Neurobiological Correlates of Deficits in Declarative Learning and Memory: the Hippocampal Region

The hippocampal and parahippocampal areas are particularly important to the instantiation of verbal declarative memory14,53,54 and to related processes such as sensory information processing, context analysis, and sensory gating (eg, Eichenbaum,53 Freedman et al55). Morphometric and neurohistological studies strongly implicate abnormalities in temporal limbic and prefrontal structures in schizophrenia,5658 including reduced volume in patients and in nonpsychotic, first-degree relatives of patients.21,5963 Bilateral abnormalities are most common64 but are relatively greater on the left side.65 These findings are consistent with the hypothesized importance of temporal lobe structures in schizophrenia not only in relation to cognitive dysfunction but also to psychosis and other clinical dimensions that characterize the disorder.58,60,6569 In contrast, bipolar disorder is not generally associated with reduced hippocampal volumes,7072 though with exceptions.73

Impaired Hippocampal Recruitment and Function

Impaired hippocampal “recruitment” in schizophrenia during conscious recollection is particularly consistent with reduced hippocampal volume.59,60,74 Seidman et al21,62 reported significant and positive correlations between verbal memory performance and hippocampal volume (ie, smaller volumes were associated with poorer memory performance). Unlike most pathological conditions that involve the hippocampus and memory (eg, Alzheimer disease, stress-related conditions), there is less evidence of hippocampal cell loss (with exceptions, such as Benes et al64) but more evidence of decreased dendritic arborization, fewer neuronal connections, and less gene expression for molecules likely to be involved in neuronal plasticity (eg, non-N-methyl-D-aspartate glutamate receptors, synaptophysin, SNAP-25, synapsin, complexin I and II, and GAP-43).59,60 To an extent, hippocampal abnormalities in schizophrenia are not specific. Although the hippocampus in bipolar disorder is not typically smaller, eg, many similar neurochemical anomalies characterize both conditions,75 particularly in regions that are involved in the type of synaptic plasticity that is important for learning and memory (CA 3 and CA 4).53 One interpretation of these findings is that smaller hippocampi in schizophrenia reflect fewer synaptic connections and less “pressure” than normal to respond to experience with adaptive synaptic remodeling and other forms of neuronal plasticity.60 An implication of this interpretation is that hippocampal function in schizophrenia is thus inefficient. This view is at least consistent with the empirical findings that information is harder to learn and to retrieve, although memory storage itself is not usually the main problem. It is unclear whether genetic and neurophysiological abnormalities alone are sufficient to account for memory impairments in schizophrenia. As will be suggested below, a combination of factors may be necessary to produce observable deficits.

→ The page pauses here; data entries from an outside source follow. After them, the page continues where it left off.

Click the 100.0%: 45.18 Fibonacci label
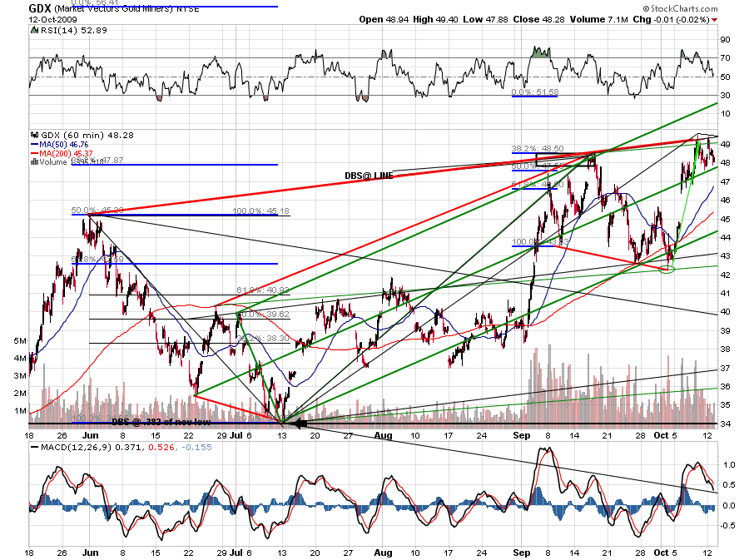 pyautogui.click(x=260, y=211)
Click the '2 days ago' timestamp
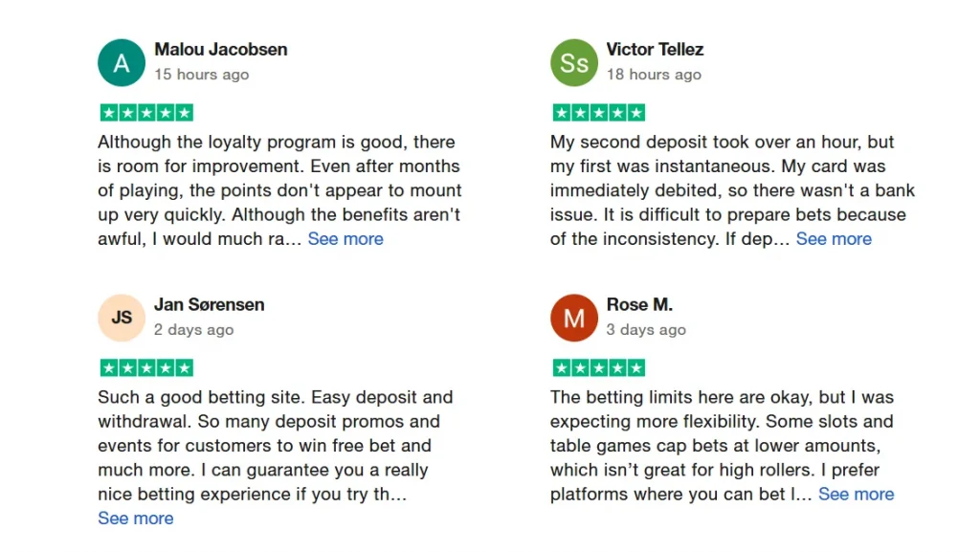 click(x=193, y=330)
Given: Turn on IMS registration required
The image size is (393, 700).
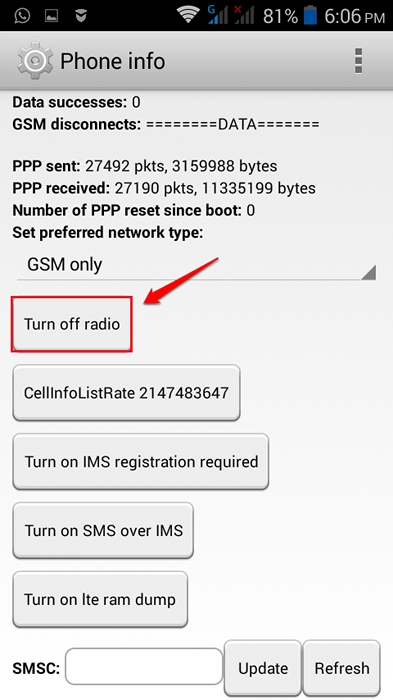Looking at the screenshot, I should pos(141,462).
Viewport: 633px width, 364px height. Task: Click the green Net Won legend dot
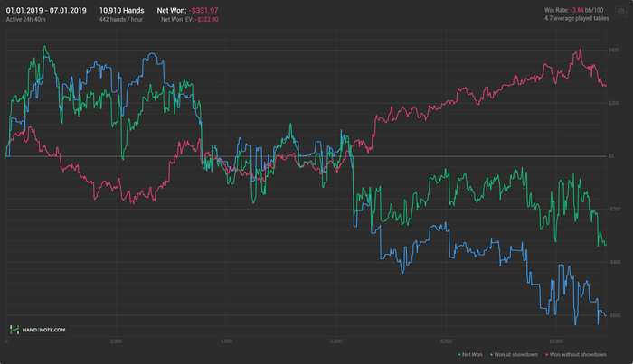[459, 355]
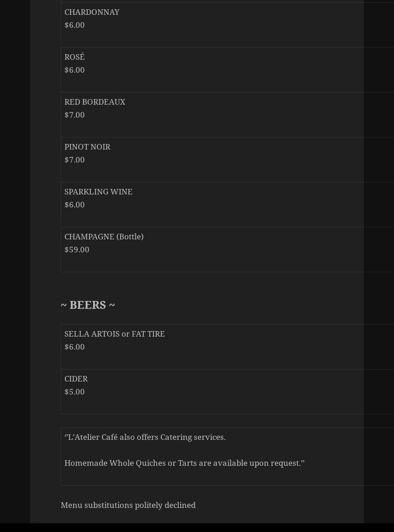Viewport: 394px width, 532px height.
Task: Click the RED BORDEAUX item name
Action: 95,102
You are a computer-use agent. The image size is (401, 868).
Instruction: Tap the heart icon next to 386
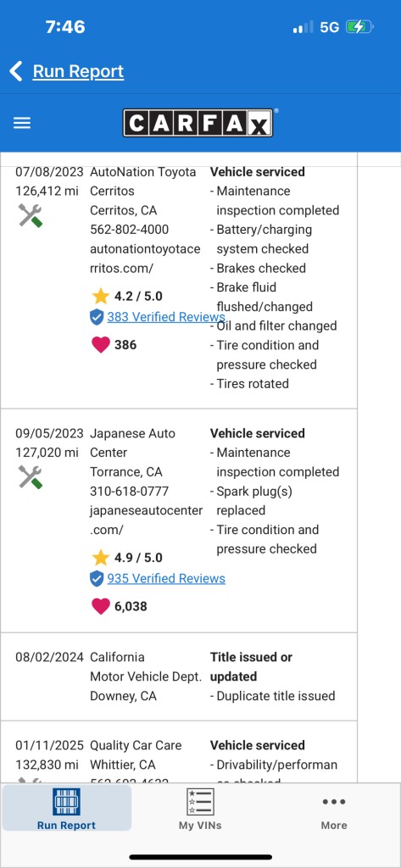coord(100,345)
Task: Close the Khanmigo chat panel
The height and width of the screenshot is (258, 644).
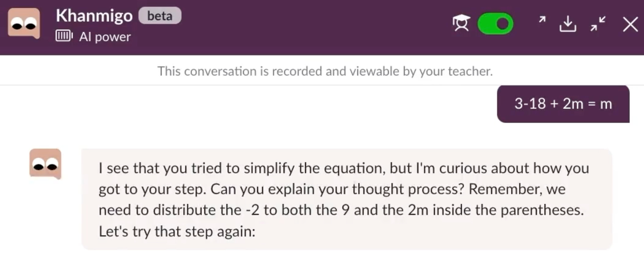Action: pyautogui.click(x=630, y=25)
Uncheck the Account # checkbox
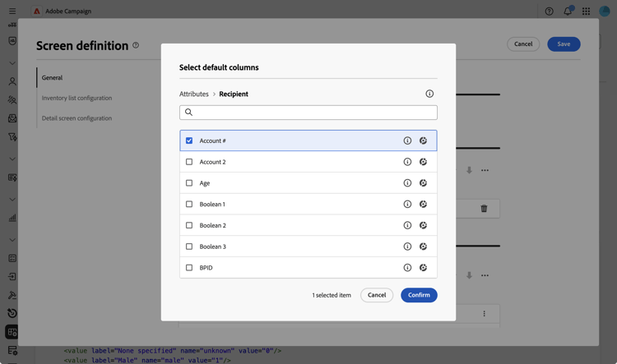Screen dimensions: 617x364 point(189,141)
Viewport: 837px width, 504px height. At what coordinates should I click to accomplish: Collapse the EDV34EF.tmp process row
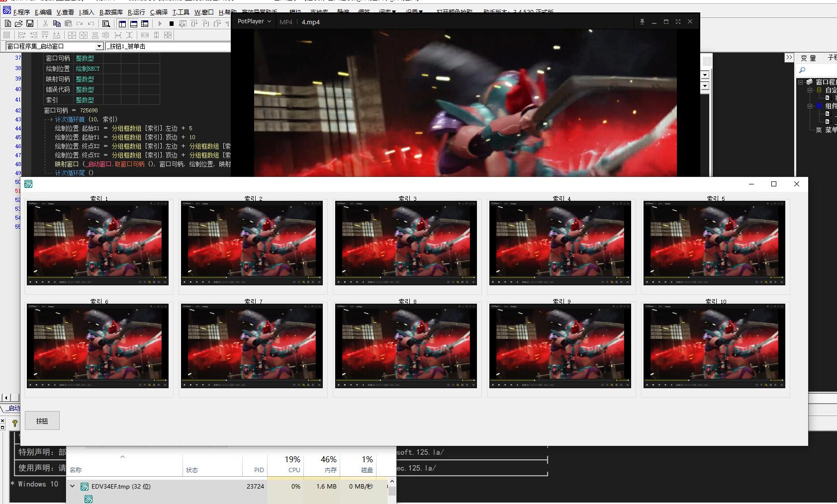click(x=73, y=486)
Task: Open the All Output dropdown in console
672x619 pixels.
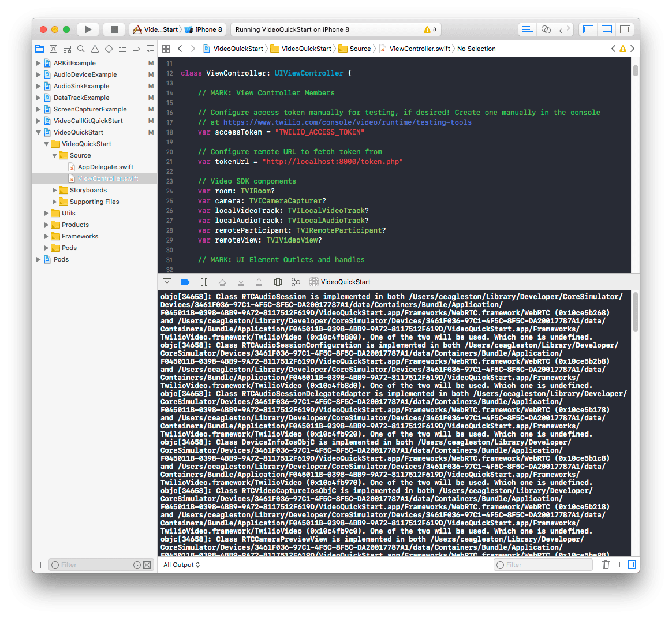Action: (181, 565)
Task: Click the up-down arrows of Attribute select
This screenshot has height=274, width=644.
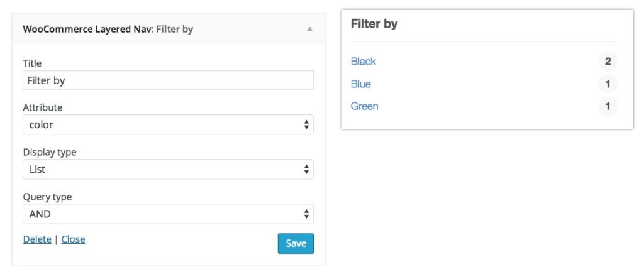Action: tap(306, 124)
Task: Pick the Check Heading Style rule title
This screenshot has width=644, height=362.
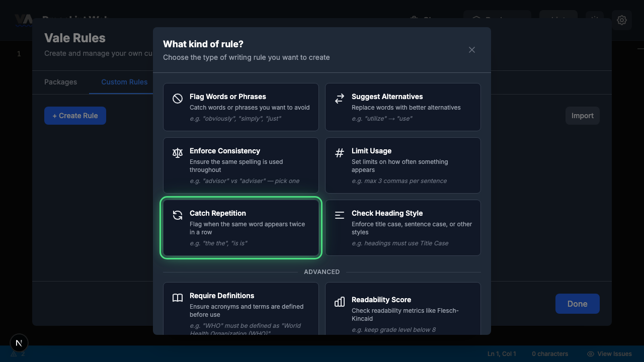Action: pos(387,213)
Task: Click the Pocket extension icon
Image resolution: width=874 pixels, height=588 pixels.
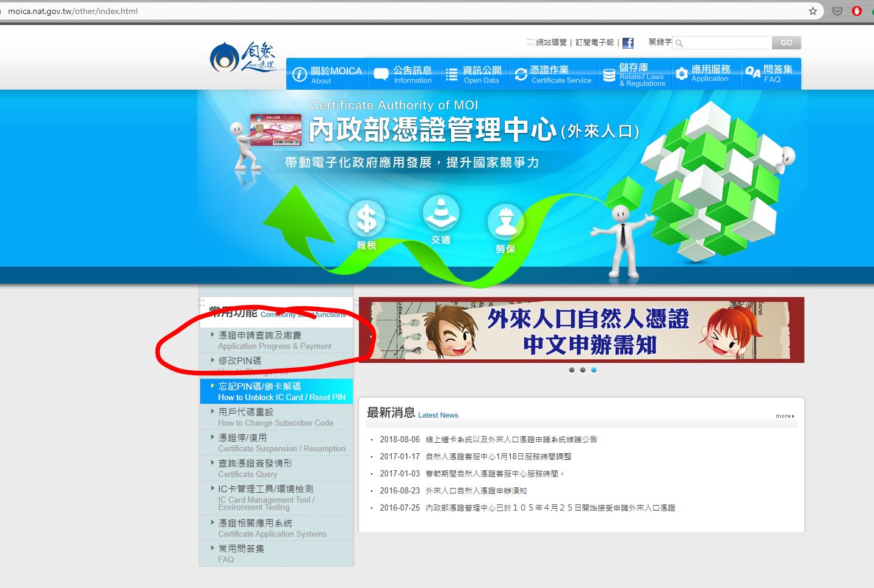Action: [837, 11]
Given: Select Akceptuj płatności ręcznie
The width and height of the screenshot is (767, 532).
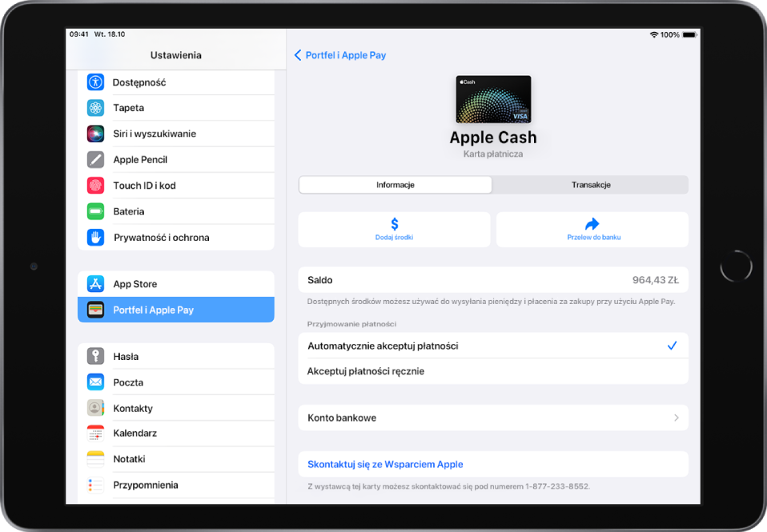Looking at the screenshot, I should 493,370.
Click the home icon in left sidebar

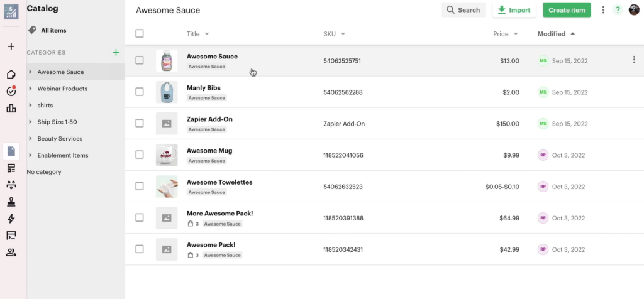[11, 75]
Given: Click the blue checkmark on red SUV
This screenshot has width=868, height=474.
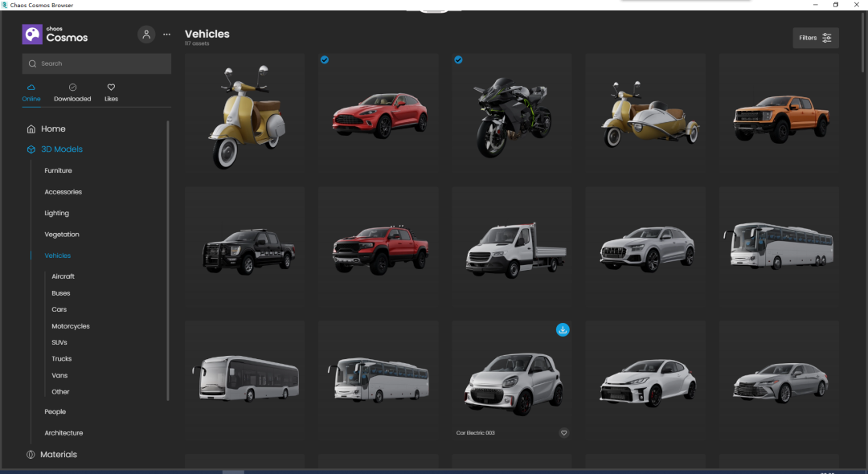Looking at the screenshot, I should (x=325, y=59).
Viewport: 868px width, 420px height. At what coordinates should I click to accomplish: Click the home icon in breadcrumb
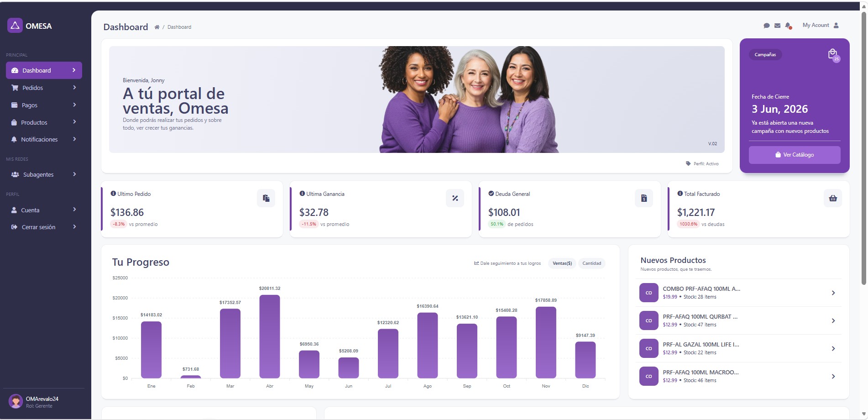157,27
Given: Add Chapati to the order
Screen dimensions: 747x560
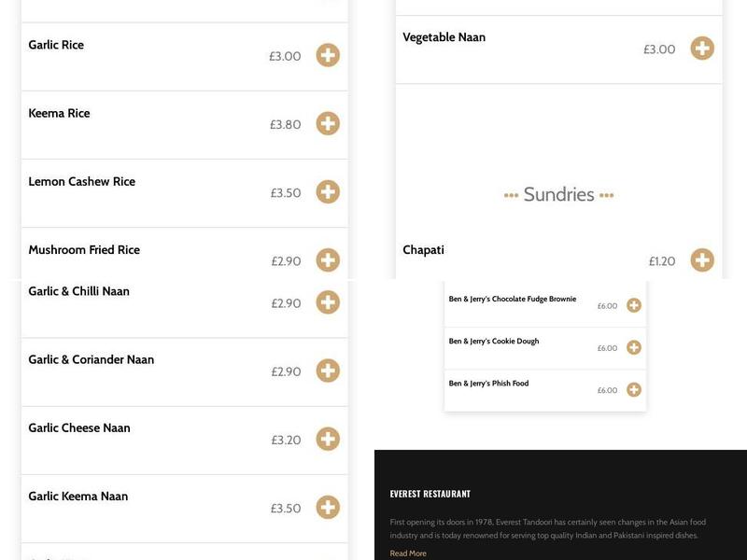Looking at the screenshot, I should [x=702, y=261].
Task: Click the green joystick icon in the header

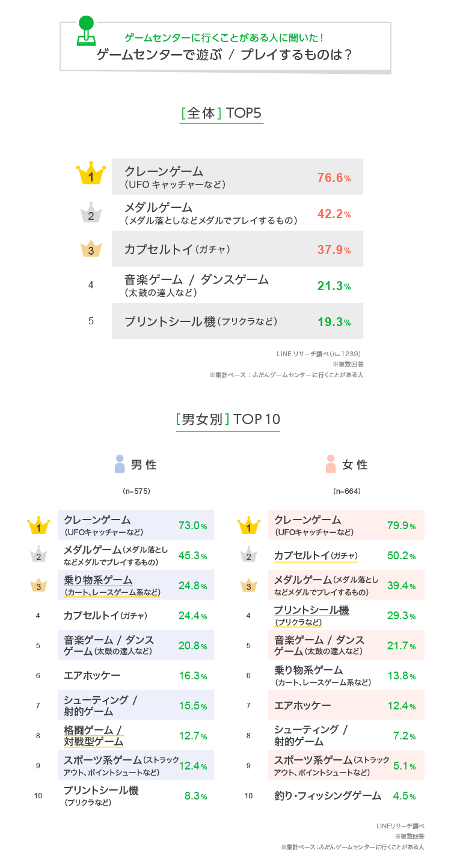Action: 86,31
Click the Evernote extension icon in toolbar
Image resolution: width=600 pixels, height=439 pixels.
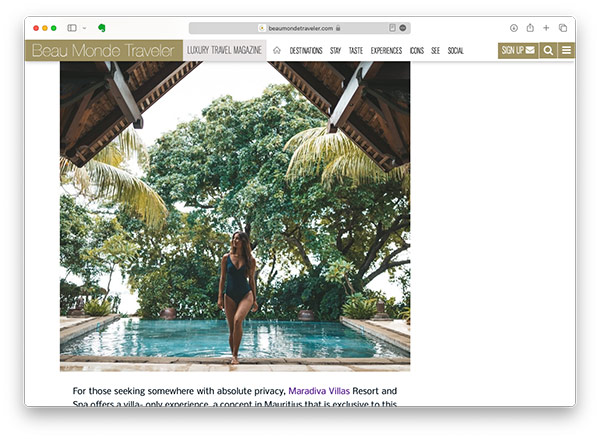[x=102, y=28]
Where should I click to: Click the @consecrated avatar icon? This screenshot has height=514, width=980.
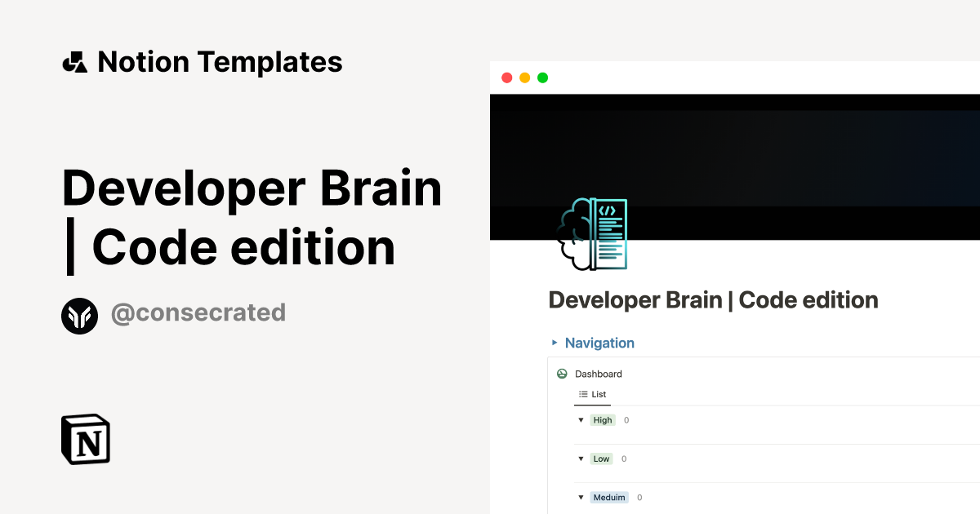[79, 315]
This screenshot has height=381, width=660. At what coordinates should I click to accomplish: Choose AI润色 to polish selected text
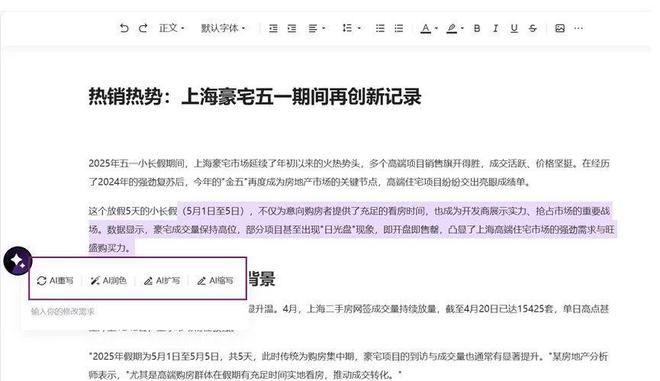[x=109, y=280]
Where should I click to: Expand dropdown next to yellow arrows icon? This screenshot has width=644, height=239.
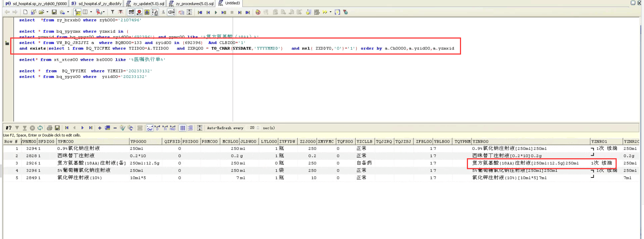(x=331, y=12)
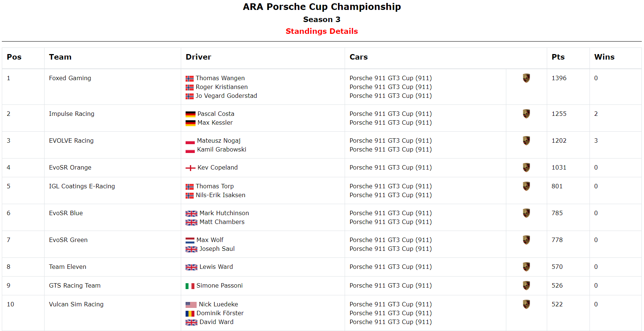
Task: Click the EvoSR Orange team name
Action: 70,167
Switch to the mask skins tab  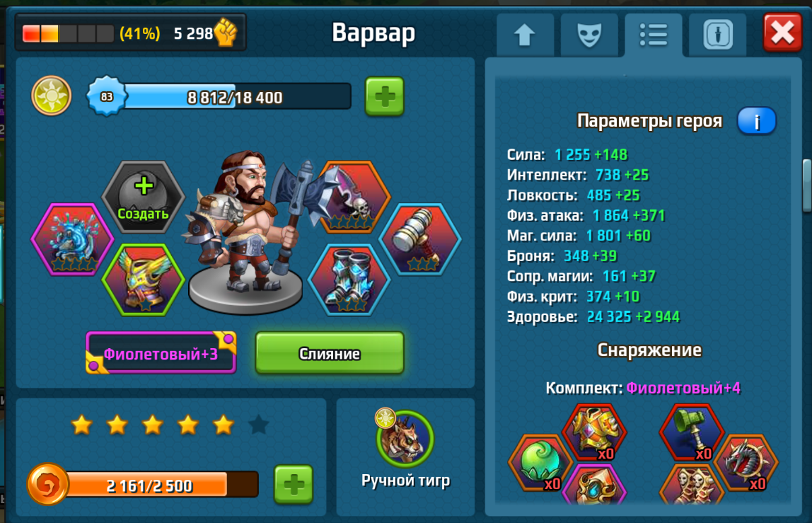pyautogui.click(x=589, y=35)
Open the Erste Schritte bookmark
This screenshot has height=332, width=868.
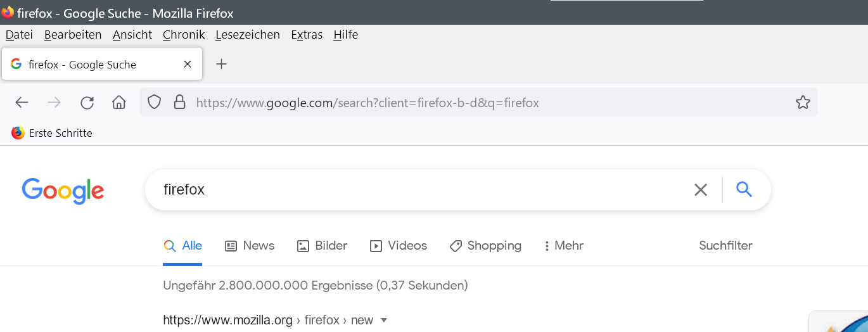point(52,133)
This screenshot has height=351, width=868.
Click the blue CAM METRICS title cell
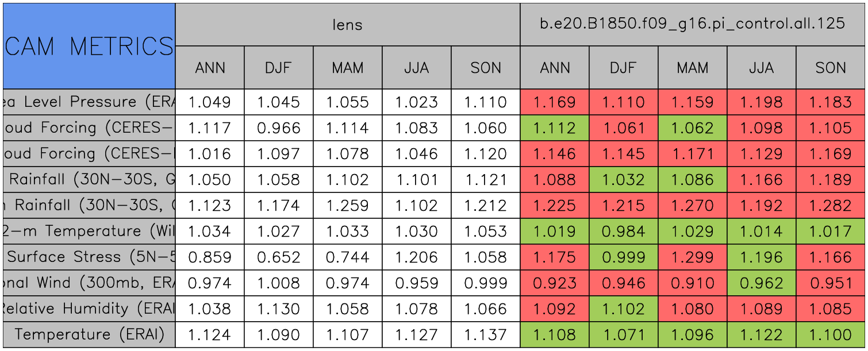click(x=89, y=46)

Prefrontal Cortex and Medial Temporal Lobe Connectivity

A detailed discussion of the role of the prefrontal lobes in verbal declarative memory is beyond the scope of the current article. It should be noted, however, that multiple prefrontal brain regions mediate verbal declarative memory in addition to the hippocampal system7678 and are also involved in working memory. These regions, and possibly the connections between frontal and temporal regions, are often abnormal in schizophrenia58,7983 and are associated with verbal declarative memory.84

Moreover, frontal lobe pathology is associated with impaired performance on recall and recognition of episodic information.77,85 In this light, one or more underlying prefrontal processes, such as processing speed,86 selection of efficient task strategies,78 and the representation, maintenance, and updating of context information to control behavior81,87 (in concert with other factors such as attention span and motivation), likely contribute to prefrontal dysfunction, which then contributes to deficits in learning, retaining, and retrieving information. Implications of overlapping neurobiological and cognitive substrates for conceptually separate cognitive processes are (1) interventions that modulate function in 1 cognitive domain (eg, verbal declarative memory) may also modulate function in other domains (eg, working memory) and (2) cognitive function in a particular domain may be manipulated either directly or through manipulation of a related cognitive function.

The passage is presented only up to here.